• **Stated goal**: Rewrite the stretch of data from the line containing "The height and width of the screenshot is (737, 1445)." through the line containing "point(352,348)", replacing "Show Warnings" with "Show Errors" and leaving everything else unchanged.

[Data for locating text and elements]
--------------------------------

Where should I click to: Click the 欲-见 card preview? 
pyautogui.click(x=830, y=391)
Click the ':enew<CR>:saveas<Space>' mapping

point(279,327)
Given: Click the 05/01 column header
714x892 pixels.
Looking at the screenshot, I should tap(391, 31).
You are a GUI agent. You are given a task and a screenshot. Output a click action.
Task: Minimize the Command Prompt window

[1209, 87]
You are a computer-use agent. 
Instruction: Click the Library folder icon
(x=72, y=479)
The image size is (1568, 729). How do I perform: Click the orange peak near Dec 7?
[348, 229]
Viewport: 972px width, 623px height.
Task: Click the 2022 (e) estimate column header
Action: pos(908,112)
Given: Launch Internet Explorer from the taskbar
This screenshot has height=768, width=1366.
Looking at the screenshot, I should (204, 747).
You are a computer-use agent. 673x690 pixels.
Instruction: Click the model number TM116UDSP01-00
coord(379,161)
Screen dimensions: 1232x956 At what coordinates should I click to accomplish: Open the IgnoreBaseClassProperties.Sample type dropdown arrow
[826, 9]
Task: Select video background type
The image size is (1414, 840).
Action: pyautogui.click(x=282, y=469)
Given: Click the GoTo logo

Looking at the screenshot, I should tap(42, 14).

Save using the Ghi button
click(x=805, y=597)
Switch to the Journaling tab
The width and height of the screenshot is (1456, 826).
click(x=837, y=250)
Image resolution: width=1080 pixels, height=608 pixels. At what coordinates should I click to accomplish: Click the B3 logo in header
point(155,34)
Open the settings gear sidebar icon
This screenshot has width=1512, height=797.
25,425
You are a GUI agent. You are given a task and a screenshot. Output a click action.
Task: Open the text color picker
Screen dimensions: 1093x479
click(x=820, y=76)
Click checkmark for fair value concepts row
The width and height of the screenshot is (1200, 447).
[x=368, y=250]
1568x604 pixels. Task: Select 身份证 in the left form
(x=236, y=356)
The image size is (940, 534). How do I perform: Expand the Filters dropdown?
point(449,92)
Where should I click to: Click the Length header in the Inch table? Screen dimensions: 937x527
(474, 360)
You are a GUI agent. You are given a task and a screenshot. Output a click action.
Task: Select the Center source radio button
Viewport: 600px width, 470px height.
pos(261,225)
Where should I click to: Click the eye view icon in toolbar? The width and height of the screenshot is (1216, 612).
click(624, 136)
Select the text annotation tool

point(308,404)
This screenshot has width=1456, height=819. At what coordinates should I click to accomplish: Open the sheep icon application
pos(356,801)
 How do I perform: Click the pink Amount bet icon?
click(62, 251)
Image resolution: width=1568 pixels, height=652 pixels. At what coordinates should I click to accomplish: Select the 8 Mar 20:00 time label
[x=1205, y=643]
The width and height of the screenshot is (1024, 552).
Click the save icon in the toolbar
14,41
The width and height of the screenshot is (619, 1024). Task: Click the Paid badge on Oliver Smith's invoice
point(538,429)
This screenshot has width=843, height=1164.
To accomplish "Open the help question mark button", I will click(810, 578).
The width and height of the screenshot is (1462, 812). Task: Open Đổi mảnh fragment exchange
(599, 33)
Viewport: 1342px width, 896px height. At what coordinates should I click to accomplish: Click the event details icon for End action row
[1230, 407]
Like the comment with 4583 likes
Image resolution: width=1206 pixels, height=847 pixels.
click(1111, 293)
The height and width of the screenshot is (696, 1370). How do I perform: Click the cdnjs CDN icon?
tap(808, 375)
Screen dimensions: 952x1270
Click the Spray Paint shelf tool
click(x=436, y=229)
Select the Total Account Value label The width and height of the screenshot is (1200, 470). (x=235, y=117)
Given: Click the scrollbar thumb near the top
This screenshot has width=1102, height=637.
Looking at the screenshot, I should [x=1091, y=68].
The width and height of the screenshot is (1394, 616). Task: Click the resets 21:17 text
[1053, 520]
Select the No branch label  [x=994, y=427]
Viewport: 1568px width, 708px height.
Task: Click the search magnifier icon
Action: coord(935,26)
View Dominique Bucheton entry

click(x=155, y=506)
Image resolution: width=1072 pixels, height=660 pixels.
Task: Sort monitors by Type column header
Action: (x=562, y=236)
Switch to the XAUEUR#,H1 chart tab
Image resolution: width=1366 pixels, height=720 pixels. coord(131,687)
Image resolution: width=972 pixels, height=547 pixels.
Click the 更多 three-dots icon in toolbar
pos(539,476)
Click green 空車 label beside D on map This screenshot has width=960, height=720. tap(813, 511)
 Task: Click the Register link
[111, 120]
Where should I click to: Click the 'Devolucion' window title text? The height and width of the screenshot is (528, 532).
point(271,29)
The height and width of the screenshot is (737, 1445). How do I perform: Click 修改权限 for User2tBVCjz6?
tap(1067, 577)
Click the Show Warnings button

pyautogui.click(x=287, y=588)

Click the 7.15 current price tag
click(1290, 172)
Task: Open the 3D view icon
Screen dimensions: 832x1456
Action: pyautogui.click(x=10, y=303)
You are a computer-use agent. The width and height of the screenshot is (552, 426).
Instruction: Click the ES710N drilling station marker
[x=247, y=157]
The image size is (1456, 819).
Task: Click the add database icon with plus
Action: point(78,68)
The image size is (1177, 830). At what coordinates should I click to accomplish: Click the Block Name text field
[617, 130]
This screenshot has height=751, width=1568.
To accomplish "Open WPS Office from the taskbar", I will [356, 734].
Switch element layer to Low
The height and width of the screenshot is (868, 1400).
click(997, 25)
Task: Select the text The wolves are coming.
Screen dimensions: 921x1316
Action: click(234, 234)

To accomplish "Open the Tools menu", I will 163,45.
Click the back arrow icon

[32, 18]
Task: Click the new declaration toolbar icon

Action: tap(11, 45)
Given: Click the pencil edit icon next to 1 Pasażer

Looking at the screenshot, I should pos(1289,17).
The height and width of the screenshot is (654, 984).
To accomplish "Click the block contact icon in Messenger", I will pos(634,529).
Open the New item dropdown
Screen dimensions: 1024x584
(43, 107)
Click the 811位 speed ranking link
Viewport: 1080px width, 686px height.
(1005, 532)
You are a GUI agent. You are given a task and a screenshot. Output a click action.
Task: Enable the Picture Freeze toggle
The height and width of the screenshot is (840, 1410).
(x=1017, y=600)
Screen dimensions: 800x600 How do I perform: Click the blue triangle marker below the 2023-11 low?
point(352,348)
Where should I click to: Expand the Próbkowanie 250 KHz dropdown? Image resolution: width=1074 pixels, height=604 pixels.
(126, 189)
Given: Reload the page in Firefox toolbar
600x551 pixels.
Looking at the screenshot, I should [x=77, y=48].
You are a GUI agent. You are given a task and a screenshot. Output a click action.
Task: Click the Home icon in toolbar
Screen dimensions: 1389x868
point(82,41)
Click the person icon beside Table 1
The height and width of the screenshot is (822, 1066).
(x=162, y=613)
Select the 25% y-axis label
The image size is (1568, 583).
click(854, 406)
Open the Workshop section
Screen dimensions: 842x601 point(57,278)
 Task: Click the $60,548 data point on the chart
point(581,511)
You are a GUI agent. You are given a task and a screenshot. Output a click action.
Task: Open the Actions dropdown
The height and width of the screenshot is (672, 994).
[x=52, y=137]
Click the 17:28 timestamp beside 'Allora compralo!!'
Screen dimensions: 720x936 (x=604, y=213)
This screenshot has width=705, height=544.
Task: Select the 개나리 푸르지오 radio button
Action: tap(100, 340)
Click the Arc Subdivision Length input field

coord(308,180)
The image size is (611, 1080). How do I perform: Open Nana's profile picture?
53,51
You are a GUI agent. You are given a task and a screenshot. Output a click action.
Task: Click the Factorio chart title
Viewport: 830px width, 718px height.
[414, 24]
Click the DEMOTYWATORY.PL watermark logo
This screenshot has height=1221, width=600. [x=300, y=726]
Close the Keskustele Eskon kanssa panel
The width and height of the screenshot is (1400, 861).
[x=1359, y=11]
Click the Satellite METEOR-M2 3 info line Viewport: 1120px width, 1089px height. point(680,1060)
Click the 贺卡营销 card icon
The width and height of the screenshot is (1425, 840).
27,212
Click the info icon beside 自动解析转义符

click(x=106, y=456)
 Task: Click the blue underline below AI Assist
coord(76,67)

--------------------------------

• **Exercise answer**:
The height and width of the screenshot is (737, 1445). How do I perform: Click 修改权限 for User2tBVCjz6?
tap(1067, 577)
Click the Show Errors button

pyautogui.click(x=287, y=588)

Click the 7.15 current price tag
click(1290, 172)
Task: Open the 3D view icon
Screen dimensions: 832x1456
Action: pyautogui.click(x=10, y=303)
You are a computer-use agent. The width and height of the screenshot is (552, 426).
Instruction: Click the ES710N drilling station marker
[x=247, y=157]
The image size is (1456, 819).
Task: Click the add database icon with plus
Action: point(78,68)
The image size is (1177, 830). At what coordinates should I click to accomplish: Click the Block Name text field
[617, 130]
This screenshot has height=751, width=1568.
To accomplish "Open WPS Office from the taskbar", I will [356, 734].
Switch element layer to Low
The height and width of the screenshot is (868, 1400).
click(997, 25)
Task: Select the text The wolves are coming.
Screen dimensions: 921x1316
Action: click(234, 234)

To accomplish "Open the Tools menu", I will 163,45.
Click the back arrow icon

[32, 18]
Task: Click the new declaration toolbar icon

Action: tap(11, 45)
Given: Click the pencil edit icon next to 1 Pasażer

Looking at the screenshot, I should pos(1289,17).
The height and width of the screenshot is (654, 984).
To accomplish "Click the block contact icon in Messenger", I will pos(634,529).
Open the New item dropdown
Screen dimensions: 1024x584
(43, 107)
Click the 811位 speed ranking link
Viewport: 1080px width, 686px height.
(1005, 532)
You are a GUI agent. You are given a task and a screenshot. Output a click action.
Task: Enable the Picture Freeze toggle
The height and width of the screenshot is (840, 1410).
(x=1017, y=600)
Screen dimensions: 800x600 How do I perform: Click the blue triangle marker below the 2023-11 low?
point(352,348)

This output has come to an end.